───── Excerpted text ─────

On Good Friday in April of 1865, the guard on duty outside the Presidential box, John Parker, took advantage of the time President and Mrs. Lincoln would be watching the play, “Our American Cousin”, to descend the back stairs of Ford’s Theatre to the adjacent Tatavul’s saloon and ordered a tankard of ale. At the other end of the bar sat John Wilkes Booth, building his courage with a whiskey after completing his preparations. The assassin left the tavern, and as a celebrity actor strode unimpeded through the theatre.
Booth slipped into the unguarded dark corridor leading to State Box in Ford’s Theatre. Timing his arrival to coincide with the funniest line of the play, he hoped the laughter of the audience would cover any commotion before he took his shot. Booth checked through the small hole he had bored in the wooden partition earlier in the day and saw the back of the president’s head. Silently he pushed back the unlatched door, extended his arm and discharged his derringer. The ½” ball smashed into Lincoln’s skull just behind his left ear, traversed his brain and stopped just shy of exiting near his right eye. President Lincoln slumped forward in his chair without a cry and died the next morning across the street in the commandeered bedroom of a boarding house with his wife Mary in the next room still in the clothes stained with her husband’s blood.

─────

▶ [Written problem 1]: Repeat the passage on the Lincoln assassination from "On Good Friday" up to and including "through the theatre.".
▶ [Written problem 2]:
Answer these questions from the passage on the Lincoln assassination.
(a) What did John Parker order at the saloon?
(b) What weapon did Booth discharge?
(c) Where did President Lincoln die?
▶ [Written problem 3]: Write the next part of the passage on the Lincoln assassination, beginning after its final sentence.
The listing has no connection to the passage on the Lincoln assassination.

───── Entries shown ─────

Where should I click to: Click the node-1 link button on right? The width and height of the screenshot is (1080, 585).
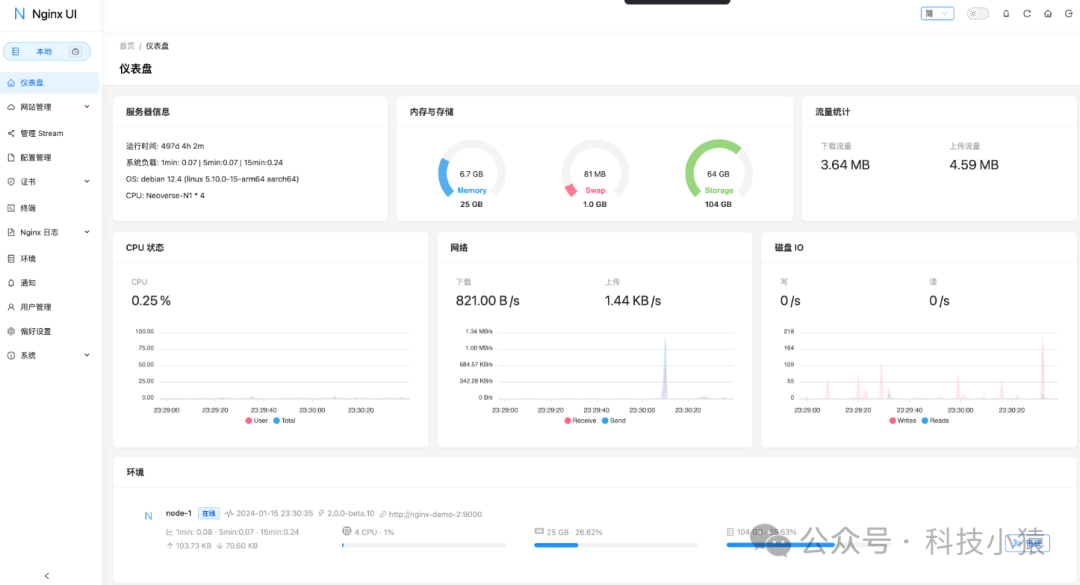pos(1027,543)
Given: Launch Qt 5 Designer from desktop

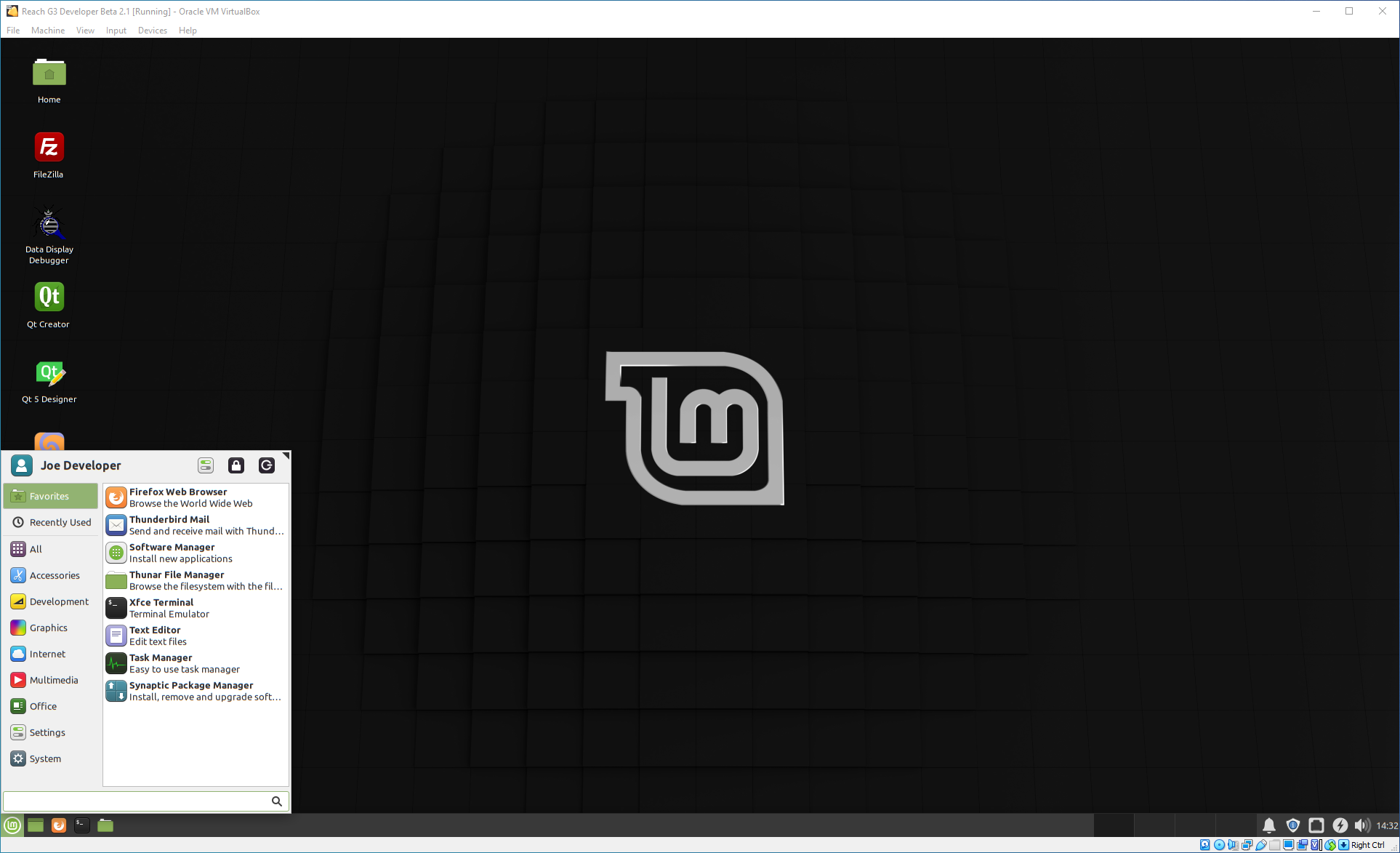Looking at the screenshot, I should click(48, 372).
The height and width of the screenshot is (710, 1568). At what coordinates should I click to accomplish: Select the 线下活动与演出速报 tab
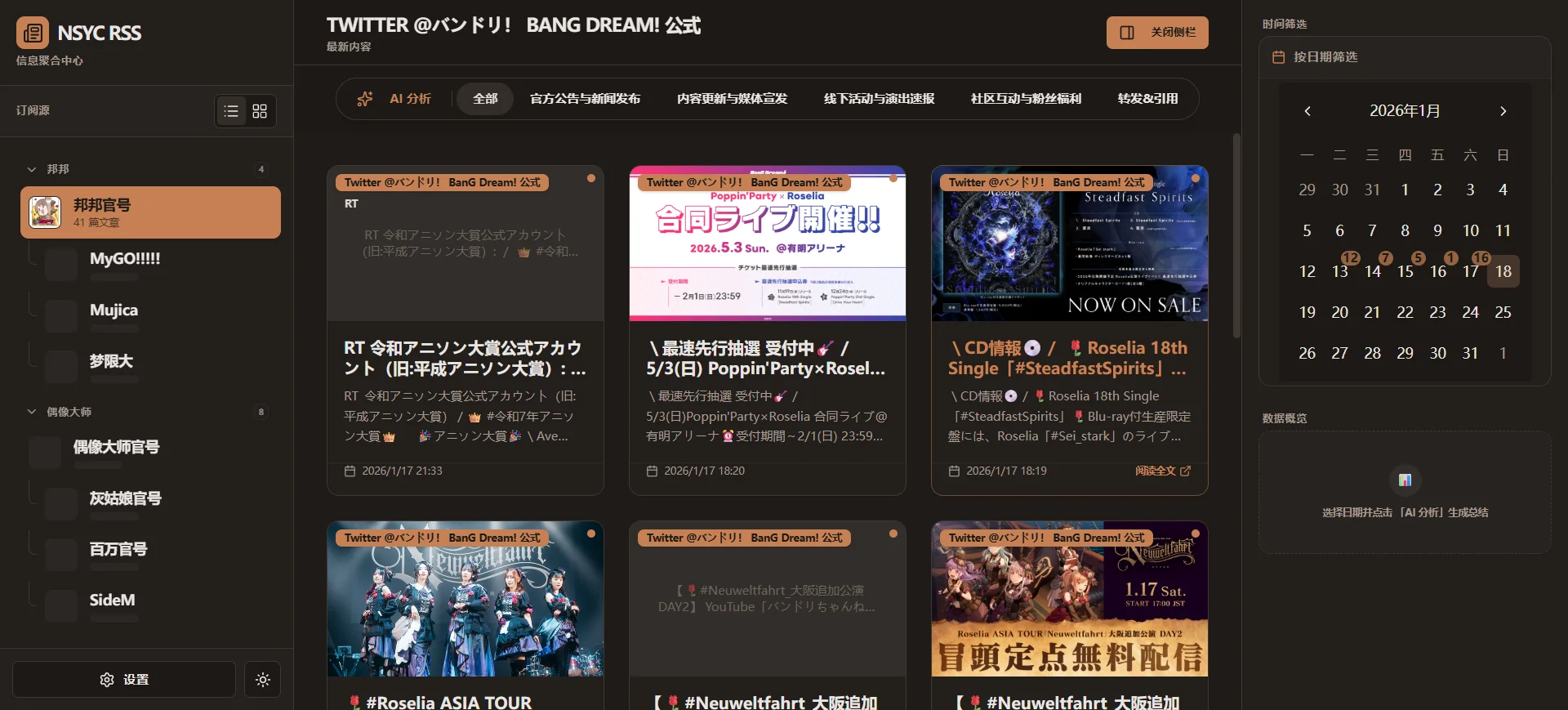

─────

▶ [Answer 1]:
On Good Friday in April of 1865, the guard on duty outside the Presidential box, John Parker, took advantage of the time President and Mrs. Lincoln would be watching the play, “Our American Cousin”, to descend the back stairs of Ford’s Theatre to the adjacent Tatavul’s saloon and ordered a tankard of ale. At the other end of the bar sat John Wilkes Booth, building his courage with a whiskey after completing his preparations. The assassin left the tavern, and as a celebrity actor strode unimpeded through the theatre.

▶ [Answer 2]:
(a) A tankard of ale.
(b) His derringer.
(c) In the commandeered bedroom of a boarding house across the street from Ford's Theatre.

▶ [Answer 3]:
Booth’s co-conspirators, George Atzerodt and Lewis Powell, were not as lethal. Powell forced his way into the home of Secretary of State William Sewell, and with his Bowie knife repeatedly slashed the bed ridden Sewell. After a long recovery Sewell lived. The hapless Atzerodt was too drunk to go to Vice President Andrew Johnson’s room at the Kirkwood House. Only Booth accomplished his part in their deadly conspiracy to destroy the top three positions in the Executive Branch of the government. Booth was never tried and was shot through the spine while resisting capture; he died at 26.
With the survival of the barely educated Andrew Johnson from Tennessee, the aftermath of the Civil War was dramatically altered and America’s “Reconstruction” followed a bad turn. Lincoln had made clear his intentions of leniency and reconciliation, planning to use the balance of his final term in office to lead the country through healing and opportunity for nine million freed slaves. The brutal corruption of the “carpetbaggers” sanctioned by vengeful Congressmen and undeterred by the inept Johnson sealed in the bitter resentment of the former Confederates and the ascendency of the Klu Klux Klan. Embedded racism and Jim Crow laws persisted for another century. A deep wound did not heal. What could have been had President Lincoln lived can never be known.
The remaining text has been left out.